Ответом было победоносное молчание.

— А лет ей сколько? — недоверчиво обратился Василий к Пузырьку.

— Не знаю, документы не проверял… С виду — двадцать два… Двадцать три…

— Двадцать! — Ромка немедленно ощетинился.

— Ну да… — Пузырек глубокомысленно покивал, — В прошлом году — двадцать, в позапрошлом — двадцать.

— Даже если двадцать — все равно старовата… — задумчиво молвил Василий, прекрасно сознавая, подлец, какое жало он запускает в нежное Ромкино сердчишко. — Дома ровесниц полно…
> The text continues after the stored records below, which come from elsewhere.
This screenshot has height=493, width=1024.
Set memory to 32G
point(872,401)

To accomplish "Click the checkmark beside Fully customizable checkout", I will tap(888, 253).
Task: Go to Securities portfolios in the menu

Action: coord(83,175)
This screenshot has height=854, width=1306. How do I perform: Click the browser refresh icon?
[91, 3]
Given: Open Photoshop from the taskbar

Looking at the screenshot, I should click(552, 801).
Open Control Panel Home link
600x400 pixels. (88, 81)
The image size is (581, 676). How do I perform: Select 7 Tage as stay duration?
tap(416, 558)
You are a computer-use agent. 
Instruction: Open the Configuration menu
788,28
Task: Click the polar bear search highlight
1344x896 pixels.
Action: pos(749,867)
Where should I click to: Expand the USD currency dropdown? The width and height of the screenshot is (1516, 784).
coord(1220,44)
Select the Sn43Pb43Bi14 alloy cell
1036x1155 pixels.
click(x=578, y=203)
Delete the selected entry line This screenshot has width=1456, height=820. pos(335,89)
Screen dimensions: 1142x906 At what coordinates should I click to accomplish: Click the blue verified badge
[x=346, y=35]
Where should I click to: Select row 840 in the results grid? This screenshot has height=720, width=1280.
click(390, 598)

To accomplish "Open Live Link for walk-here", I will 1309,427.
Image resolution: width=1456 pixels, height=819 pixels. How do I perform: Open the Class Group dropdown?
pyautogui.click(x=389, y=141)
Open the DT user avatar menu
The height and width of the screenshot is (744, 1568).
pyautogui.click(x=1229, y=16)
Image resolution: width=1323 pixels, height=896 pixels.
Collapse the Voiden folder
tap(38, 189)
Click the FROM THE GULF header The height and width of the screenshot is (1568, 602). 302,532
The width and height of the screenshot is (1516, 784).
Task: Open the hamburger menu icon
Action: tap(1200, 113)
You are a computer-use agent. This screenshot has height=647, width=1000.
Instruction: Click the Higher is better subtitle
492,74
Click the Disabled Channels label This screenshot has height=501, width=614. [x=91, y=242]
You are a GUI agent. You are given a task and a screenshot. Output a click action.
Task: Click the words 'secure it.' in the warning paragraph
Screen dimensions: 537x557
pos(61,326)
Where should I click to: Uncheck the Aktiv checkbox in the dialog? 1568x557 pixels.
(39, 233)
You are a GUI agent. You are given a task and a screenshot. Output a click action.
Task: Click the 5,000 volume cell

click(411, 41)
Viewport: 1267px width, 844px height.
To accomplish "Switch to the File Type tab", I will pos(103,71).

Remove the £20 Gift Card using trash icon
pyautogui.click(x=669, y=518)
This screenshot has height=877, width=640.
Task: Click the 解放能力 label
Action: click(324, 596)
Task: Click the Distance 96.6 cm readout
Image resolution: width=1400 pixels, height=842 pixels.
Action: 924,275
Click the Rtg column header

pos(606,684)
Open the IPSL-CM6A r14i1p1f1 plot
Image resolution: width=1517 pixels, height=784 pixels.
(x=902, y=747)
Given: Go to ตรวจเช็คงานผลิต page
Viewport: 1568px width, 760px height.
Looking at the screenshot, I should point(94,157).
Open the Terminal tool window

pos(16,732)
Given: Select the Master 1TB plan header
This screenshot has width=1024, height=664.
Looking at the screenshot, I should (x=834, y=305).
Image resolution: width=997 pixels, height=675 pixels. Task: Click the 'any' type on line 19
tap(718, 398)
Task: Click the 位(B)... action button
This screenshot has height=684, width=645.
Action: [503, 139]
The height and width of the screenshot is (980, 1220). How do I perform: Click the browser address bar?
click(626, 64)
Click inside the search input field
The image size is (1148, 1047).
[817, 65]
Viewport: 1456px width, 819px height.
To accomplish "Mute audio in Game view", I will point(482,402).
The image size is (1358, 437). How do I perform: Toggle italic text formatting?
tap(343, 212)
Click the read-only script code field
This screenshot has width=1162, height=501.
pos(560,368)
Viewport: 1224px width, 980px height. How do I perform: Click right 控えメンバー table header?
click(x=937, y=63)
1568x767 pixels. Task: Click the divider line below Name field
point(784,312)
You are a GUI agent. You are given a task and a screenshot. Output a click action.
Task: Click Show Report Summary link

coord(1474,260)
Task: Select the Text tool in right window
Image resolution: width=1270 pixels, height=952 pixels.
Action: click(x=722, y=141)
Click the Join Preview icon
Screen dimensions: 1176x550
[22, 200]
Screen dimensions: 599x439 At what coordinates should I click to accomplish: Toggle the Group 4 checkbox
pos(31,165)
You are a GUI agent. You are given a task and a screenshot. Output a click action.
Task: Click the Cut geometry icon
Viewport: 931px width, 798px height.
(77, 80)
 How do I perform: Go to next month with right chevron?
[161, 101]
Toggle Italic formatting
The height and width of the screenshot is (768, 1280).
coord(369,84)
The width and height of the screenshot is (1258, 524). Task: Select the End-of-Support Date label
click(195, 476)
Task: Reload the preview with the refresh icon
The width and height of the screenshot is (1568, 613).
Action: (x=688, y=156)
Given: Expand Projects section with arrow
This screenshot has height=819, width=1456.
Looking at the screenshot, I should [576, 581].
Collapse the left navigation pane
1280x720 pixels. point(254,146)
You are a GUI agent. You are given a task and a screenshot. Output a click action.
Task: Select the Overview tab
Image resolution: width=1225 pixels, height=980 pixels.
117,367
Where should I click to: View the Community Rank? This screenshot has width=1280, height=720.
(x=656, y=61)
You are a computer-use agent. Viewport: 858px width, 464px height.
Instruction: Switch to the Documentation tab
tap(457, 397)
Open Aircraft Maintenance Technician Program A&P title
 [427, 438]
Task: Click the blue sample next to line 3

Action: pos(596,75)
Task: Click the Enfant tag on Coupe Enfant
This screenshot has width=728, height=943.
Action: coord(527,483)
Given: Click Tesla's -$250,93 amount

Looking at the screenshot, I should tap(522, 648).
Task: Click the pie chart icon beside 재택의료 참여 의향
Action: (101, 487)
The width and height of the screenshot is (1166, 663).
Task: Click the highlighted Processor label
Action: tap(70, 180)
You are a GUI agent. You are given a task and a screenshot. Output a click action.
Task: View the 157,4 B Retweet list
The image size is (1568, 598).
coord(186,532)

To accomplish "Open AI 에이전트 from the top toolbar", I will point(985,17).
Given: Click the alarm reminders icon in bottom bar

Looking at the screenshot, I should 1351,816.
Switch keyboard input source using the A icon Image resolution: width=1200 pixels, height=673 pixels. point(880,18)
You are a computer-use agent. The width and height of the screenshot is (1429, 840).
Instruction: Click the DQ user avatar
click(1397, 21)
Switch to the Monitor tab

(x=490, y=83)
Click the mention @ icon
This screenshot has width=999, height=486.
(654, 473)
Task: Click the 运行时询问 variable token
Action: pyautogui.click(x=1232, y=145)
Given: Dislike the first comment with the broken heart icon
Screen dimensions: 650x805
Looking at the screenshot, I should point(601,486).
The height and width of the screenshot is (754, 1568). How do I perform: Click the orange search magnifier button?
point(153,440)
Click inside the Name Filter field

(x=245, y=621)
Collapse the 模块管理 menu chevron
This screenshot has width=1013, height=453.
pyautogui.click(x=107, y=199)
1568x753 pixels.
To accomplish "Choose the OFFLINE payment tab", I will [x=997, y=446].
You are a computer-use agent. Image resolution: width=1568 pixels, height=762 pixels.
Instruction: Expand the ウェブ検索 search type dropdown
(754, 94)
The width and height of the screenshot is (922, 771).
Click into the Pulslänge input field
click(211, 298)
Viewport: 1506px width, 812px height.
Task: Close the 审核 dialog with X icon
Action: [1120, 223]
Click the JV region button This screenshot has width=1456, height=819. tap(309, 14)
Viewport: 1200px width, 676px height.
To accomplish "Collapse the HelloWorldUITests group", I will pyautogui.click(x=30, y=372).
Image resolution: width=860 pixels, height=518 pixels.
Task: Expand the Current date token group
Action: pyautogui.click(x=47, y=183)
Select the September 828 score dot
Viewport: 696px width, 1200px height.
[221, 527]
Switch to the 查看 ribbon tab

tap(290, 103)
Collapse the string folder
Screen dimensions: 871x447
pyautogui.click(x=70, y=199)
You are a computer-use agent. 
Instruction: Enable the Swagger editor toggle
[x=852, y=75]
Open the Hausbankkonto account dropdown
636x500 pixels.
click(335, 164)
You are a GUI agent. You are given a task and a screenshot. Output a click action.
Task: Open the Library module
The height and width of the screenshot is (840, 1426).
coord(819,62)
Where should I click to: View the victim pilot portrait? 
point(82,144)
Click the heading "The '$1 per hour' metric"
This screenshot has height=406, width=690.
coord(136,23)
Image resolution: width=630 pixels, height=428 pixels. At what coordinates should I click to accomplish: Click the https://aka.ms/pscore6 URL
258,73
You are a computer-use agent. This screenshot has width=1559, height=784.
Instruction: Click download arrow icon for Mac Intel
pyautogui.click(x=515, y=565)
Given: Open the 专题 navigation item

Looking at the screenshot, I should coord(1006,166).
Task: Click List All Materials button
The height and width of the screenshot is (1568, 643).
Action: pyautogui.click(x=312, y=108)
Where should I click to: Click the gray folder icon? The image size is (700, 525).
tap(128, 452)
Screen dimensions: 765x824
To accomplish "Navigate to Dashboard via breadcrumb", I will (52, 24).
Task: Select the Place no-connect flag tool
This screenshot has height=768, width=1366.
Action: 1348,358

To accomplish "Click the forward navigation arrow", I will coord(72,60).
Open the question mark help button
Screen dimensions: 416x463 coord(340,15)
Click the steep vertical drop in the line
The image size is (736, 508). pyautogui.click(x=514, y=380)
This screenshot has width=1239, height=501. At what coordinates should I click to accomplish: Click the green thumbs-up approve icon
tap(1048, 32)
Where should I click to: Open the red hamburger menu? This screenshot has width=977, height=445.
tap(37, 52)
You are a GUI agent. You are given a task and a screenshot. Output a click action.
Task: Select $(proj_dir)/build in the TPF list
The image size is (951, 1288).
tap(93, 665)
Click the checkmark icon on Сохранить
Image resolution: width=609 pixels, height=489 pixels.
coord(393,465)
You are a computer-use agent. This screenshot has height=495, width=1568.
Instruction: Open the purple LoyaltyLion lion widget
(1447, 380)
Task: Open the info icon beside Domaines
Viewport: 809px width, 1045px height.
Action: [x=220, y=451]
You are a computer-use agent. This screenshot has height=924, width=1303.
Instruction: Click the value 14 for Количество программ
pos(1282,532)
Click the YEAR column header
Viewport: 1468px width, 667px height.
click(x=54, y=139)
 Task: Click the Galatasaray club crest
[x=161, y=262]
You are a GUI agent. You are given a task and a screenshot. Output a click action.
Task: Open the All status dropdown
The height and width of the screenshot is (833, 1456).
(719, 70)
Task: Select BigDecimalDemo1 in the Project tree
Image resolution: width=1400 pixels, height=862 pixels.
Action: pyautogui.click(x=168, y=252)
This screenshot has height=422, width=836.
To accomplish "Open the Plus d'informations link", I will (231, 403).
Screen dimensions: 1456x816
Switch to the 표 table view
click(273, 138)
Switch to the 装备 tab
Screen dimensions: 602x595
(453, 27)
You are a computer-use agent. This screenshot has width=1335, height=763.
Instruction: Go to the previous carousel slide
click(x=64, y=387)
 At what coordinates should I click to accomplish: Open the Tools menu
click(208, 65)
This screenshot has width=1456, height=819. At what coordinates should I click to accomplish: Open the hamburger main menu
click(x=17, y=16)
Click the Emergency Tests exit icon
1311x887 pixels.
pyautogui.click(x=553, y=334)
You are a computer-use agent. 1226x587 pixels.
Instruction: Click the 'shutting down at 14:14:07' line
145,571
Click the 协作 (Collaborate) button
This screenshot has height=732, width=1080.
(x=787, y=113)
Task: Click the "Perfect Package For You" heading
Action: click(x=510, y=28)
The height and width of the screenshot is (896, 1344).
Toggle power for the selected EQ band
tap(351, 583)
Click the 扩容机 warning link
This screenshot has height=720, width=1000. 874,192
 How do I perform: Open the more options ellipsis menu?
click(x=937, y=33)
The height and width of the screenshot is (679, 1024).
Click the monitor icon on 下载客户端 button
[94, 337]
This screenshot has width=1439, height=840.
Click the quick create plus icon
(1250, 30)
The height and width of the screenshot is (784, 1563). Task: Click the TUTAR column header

Ромка вдруг сильно побледнел. У него даже тихонько застучали зубы — как у кота, когда тот подкрадывается к воробью.

— Для кого полно? — вскрикнул он, сорвавшись при этом на фальцет. — Для меня, что ли? Ровесницы… Ровесницам двадцатипятилетних подавай — чтобы бицепсы у него, прикид, машина своя, ствол под мышкой!

— Что ж они, только на рэкетню бросаются? — усомнился Василий. — Не все ж такие…

— Все! А если не такие — то уродины! — Глаза у пьяненького Ромки были светлые, раскосые и очень несчастные.

— Нет, ты погоди, — возмутившись, прервал его Василий. — А которые чуть помладше?

— Да то же самое! А если совсем соплячки — так им это еще не интересно…

— Вот так, Вась, — мудро подытожил Пузырек, сжамкав морщинистое личико в кулачок. — Мы-то считаем молодежь припеваючи живет, а у них, видишь, чего…

Василий призадумался. Кажется, Ромка и впрямь уже отрезанный ломоть. Здесь он кум королю, а дома… Ах, как неладно все складывается! Загнал пацана в тарелку, завез Бог знает куда — и бросил… Родители запросто в суд подать могут. Если, конечно, повезет вернуться…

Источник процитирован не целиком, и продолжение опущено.